DOI: 10.1002/alz.074227 ISSN: 1552-5260

Assessment of Research Community Characteristics in Engagement and Recruitment to Dementia Research

Abigail E Bergey, Nicole Taikeff Gabela, Jonathan D. Jackson, Elma DeSousa, Marissa L. Reynolds, Erin E Bennett
  • Psychiatry and Mental health
  • Cellular and Molecular Neuroscience
  • Geriatrics and Gerontology
  • Neurology (clinical)
  • Developmental Neuroscience
  • Health Policy
  • Epidemiology



Research studies and clinical trials in Alzheimer’s disease and related dementias (ADRD) attract only socio‐demographically advantaged populations, despite a higher risk of ADRD in historically marginalized and minoritized populations (HMM). Advancements in participant recruitment, retention, and engagement (RER), and clinical research design are urgently needed to address ADRD disparities and inequities. In light of these critical shortfalls in diverse and representative RER, this mixed‐methods study assesses RER strategies as well as the context in which these strategies are practiced within the ADRD Centers Program.

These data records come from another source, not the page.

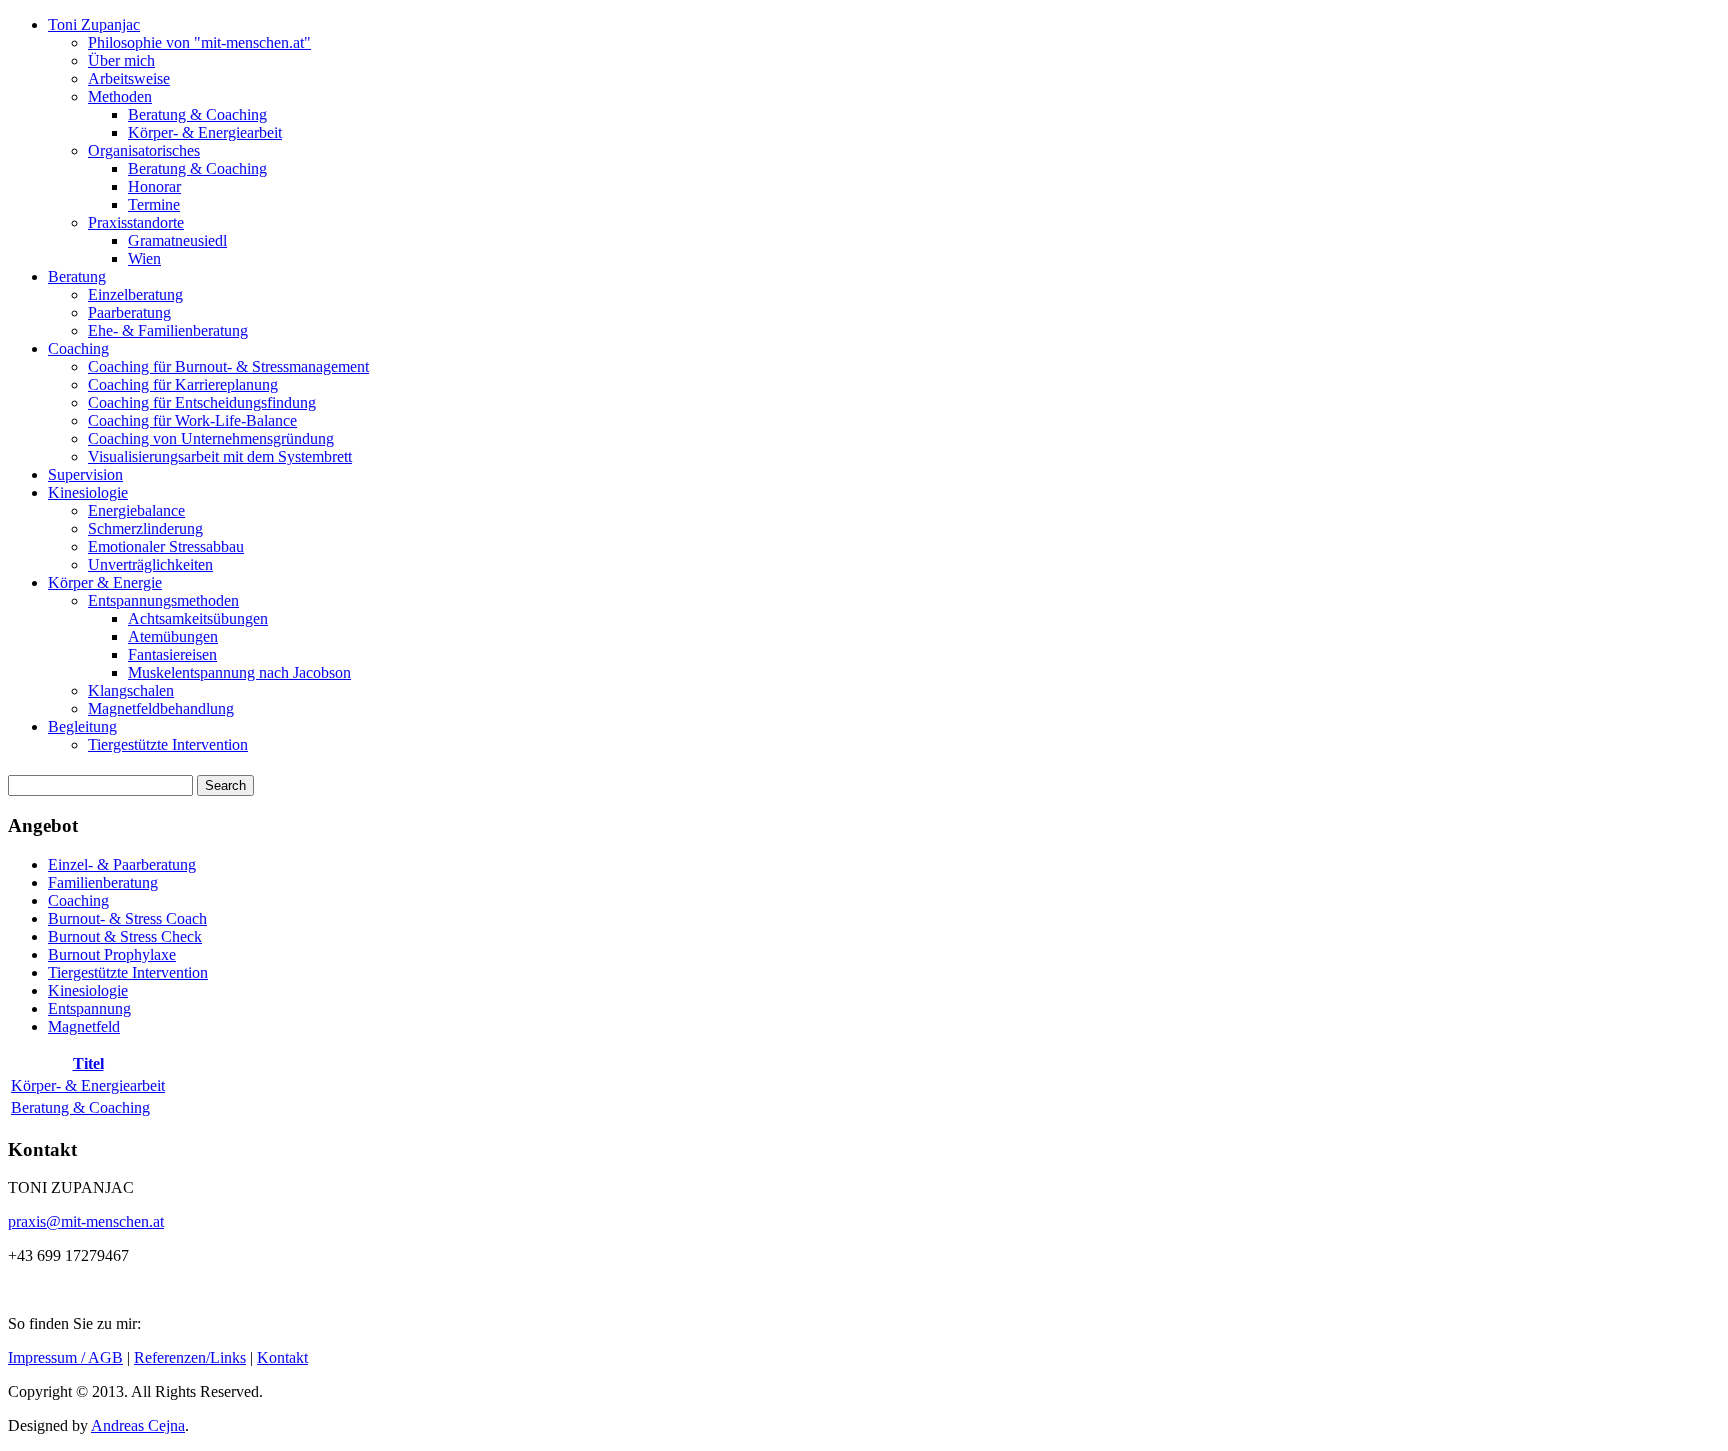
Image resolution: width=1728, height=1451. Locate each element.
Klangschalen (131, 690)
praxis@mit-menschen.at (86, 1221)
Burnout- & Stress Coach (127, 918)
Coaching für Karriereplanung (183, 384)
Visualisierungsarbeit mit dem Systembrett (220, 456)
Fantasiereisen (172, 654)
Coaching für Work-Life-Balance (192, 420)
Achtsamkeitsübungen (198, 618)
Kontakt (282, 1357)
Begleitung (82, 726)
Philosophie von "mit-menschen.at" (199, 42)
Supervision (85, 474)
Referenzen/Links (190, 1357)
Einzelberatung (135, 294)
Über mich (121, 60)
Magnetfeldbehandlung (161, 708)
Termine (154, 204)
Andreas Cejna (138, 1425)
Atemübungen (173, 636)
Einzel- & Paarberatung (122, 864)
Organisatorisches (144, 150)
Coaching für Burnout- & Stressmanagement (228, 366)
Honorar (154, 186)
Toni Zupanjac (94, 24)
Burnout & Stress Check (125, 936)
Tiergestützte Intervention (168, 744)
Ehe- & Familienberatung (168, 330)
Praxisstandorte (136, 222)
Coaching (78, 348)
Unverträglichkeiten (150, 564)
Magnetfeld (84, 1026)
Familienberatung (103, 882)
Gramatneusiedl (177, 240)
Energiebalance (136, 510)
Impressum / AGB (65, 1357)
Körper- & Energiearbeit (205, 132)
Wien (144, 258)
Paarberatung (129, 312)
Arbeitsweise (129, 78)
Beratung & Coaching (197, 114)
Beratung (77, 276)
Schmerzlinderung (145, 528)
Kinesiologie (88, 492)
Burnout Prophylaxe (112, 954)
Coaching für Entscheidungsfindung (202, 402)
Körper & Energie (105, 582)
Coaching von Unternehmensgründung (211, 438)
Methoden (120, 96)
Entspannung (89, 1008)
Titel (88, 1063)
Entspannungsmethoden (163, 600)
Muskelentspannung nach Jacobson (239, 672)
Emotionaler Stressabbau (166, 546)
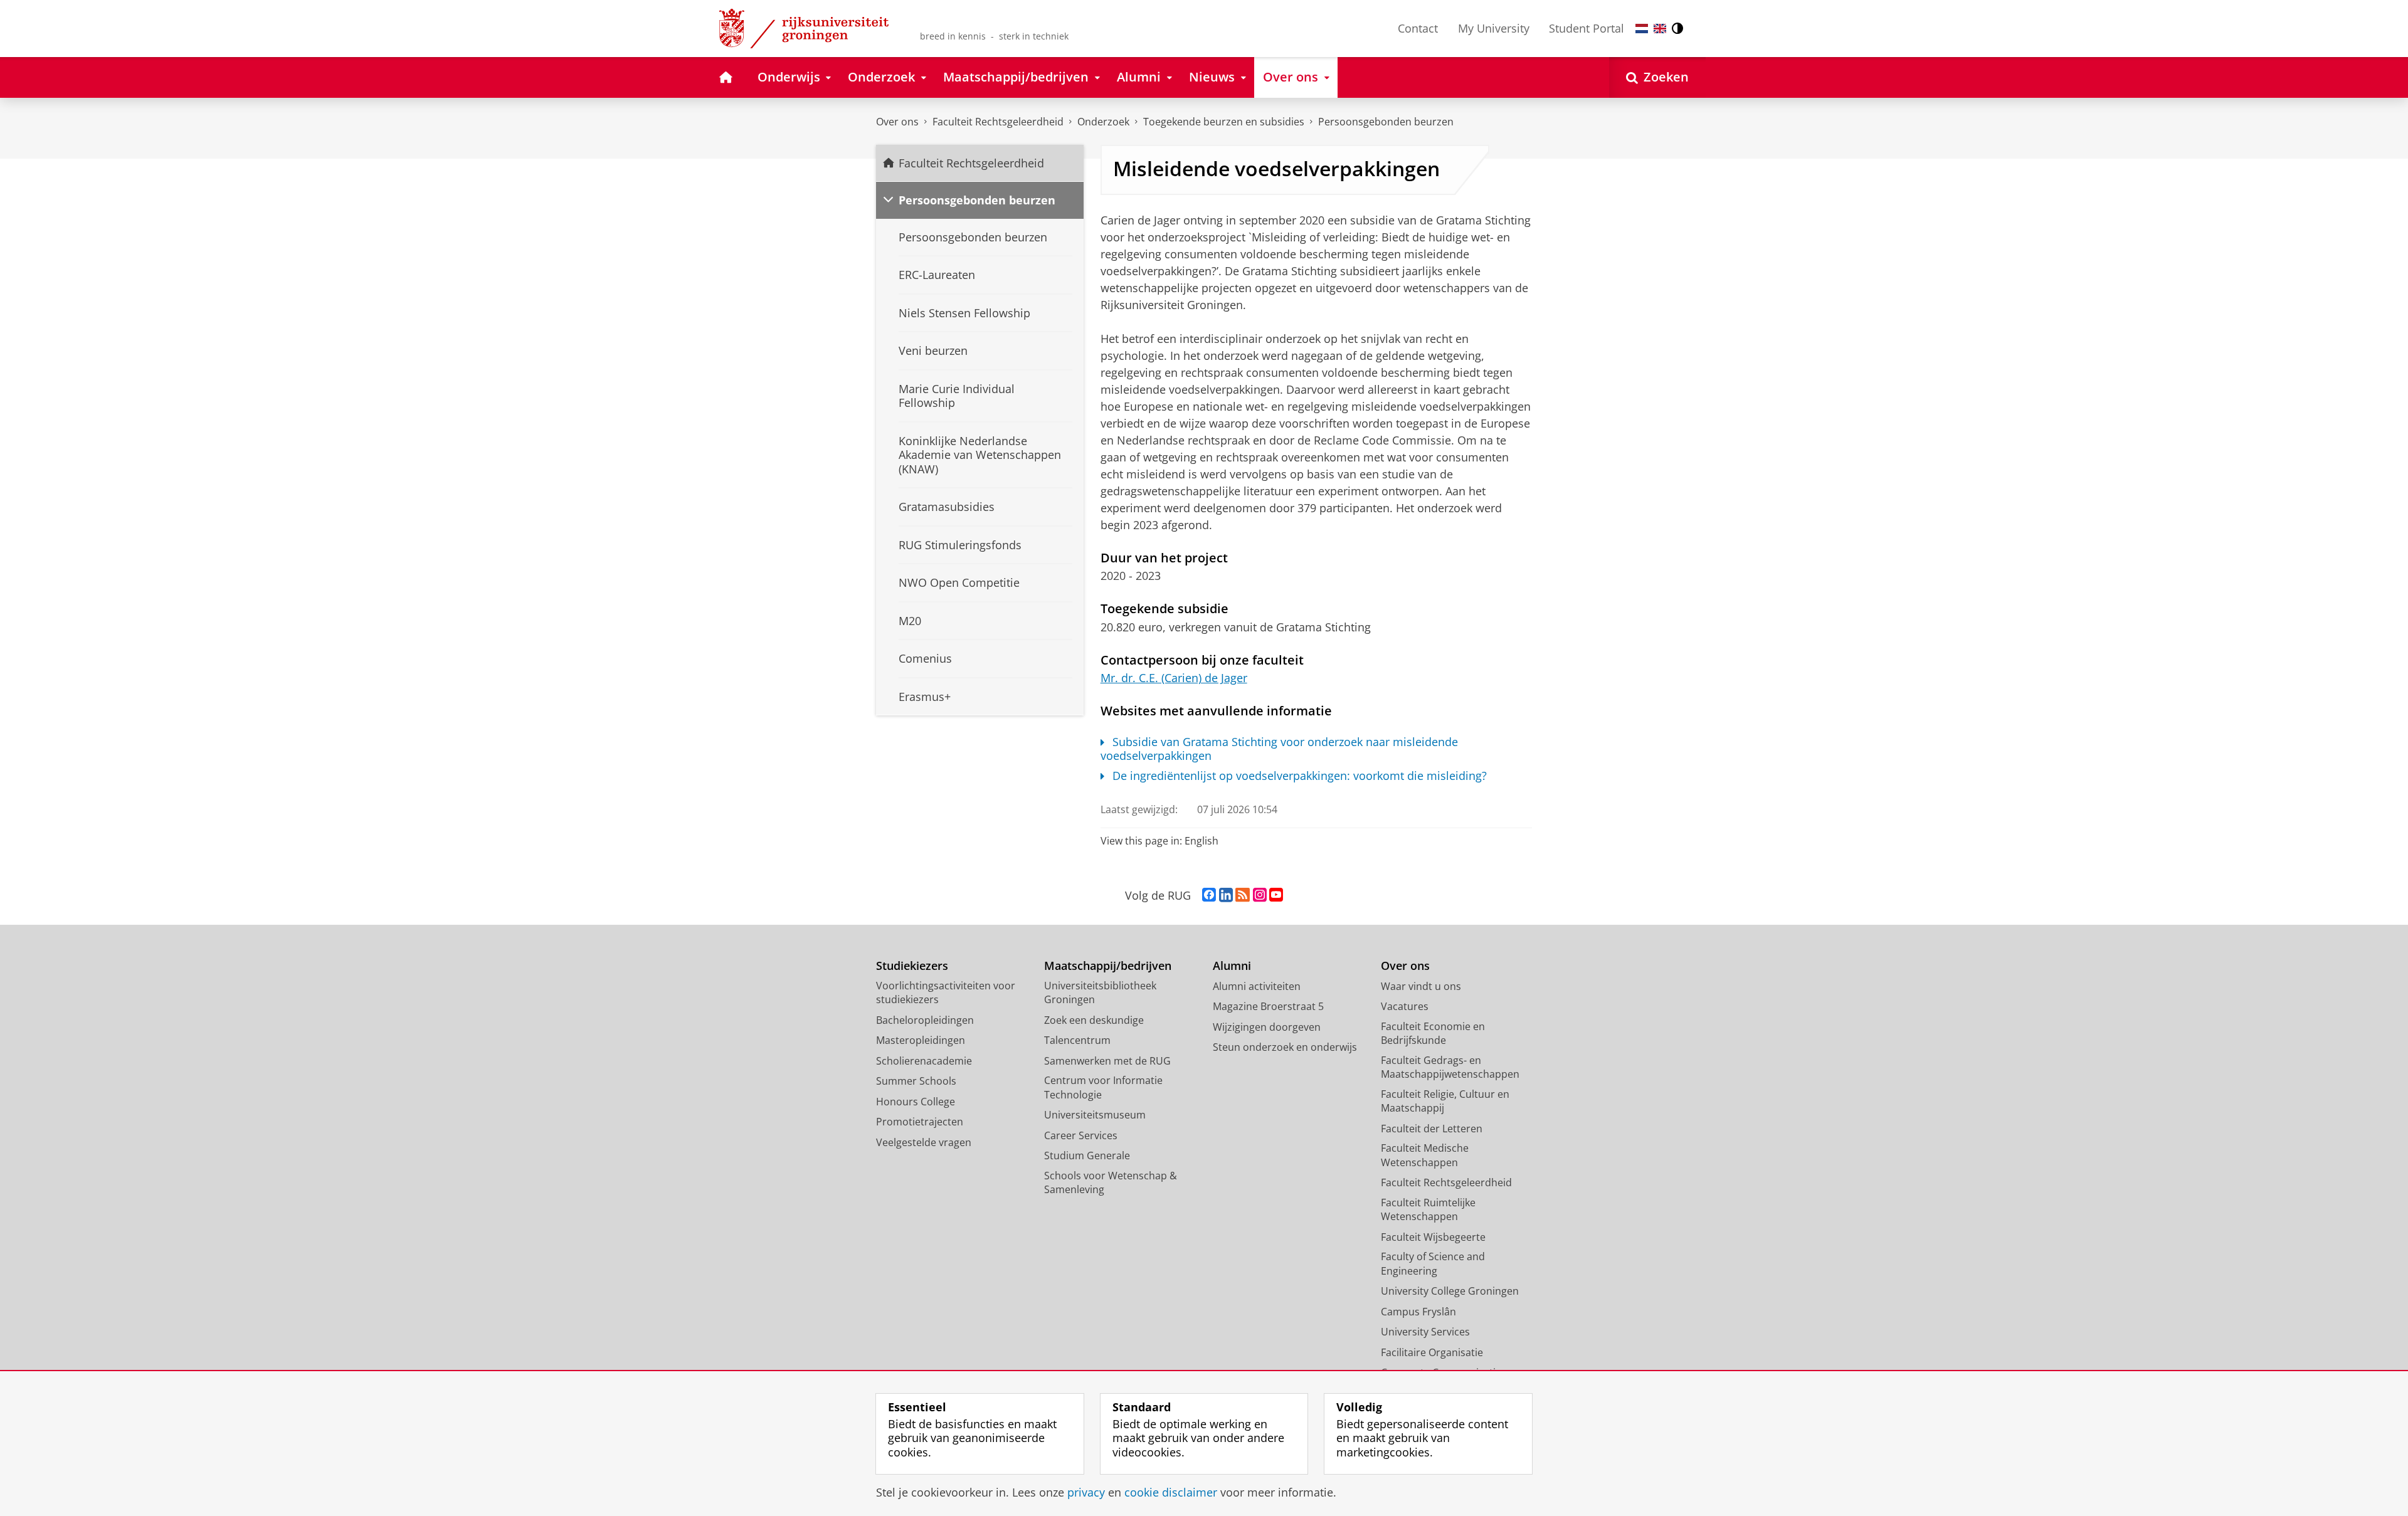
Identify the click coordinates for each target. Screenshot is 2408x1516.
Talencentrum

Semi‐structured interviews and focus groups were conducted across four ADRD research centers and their respective surrounding communities. Interviews were conducted with research and non‐research faculty, research staff, faith and civic leaders, patients, care providers, and community members. Geospatial mapping tools were used to better define where current RER practices were being focused relative to where HMM and high‐risk populations resided.


Extracted themes demonstrated that current diversity, equity, and inclusion efforts (DEI) from sites inefficiently connected HMM communities with ADRD research institutions. Instability in collaborative culture and a lack of grounded, fully embraced DEI efforts were cited in driving the divide between HMM and research communities. Inequitable burden of funding and sustaining DEI efforts, as well as the diffused impact in HMM communities further limited RER activities targeting HMM and high‐risk populations. Geospatial analysis additionally revealed that RER activities tended to occur proximal to advantaged populations, rather than in spaces accessible to HMM and high‐risk communities.


The current study sought to assess RER strategies as well as the context in which these strategies are practiced to better understand motivations and barriers within NIA’s ADRD Centers Program. This sharper degree of information and clarity regarding RER activities may yield precision RER strategies and resources.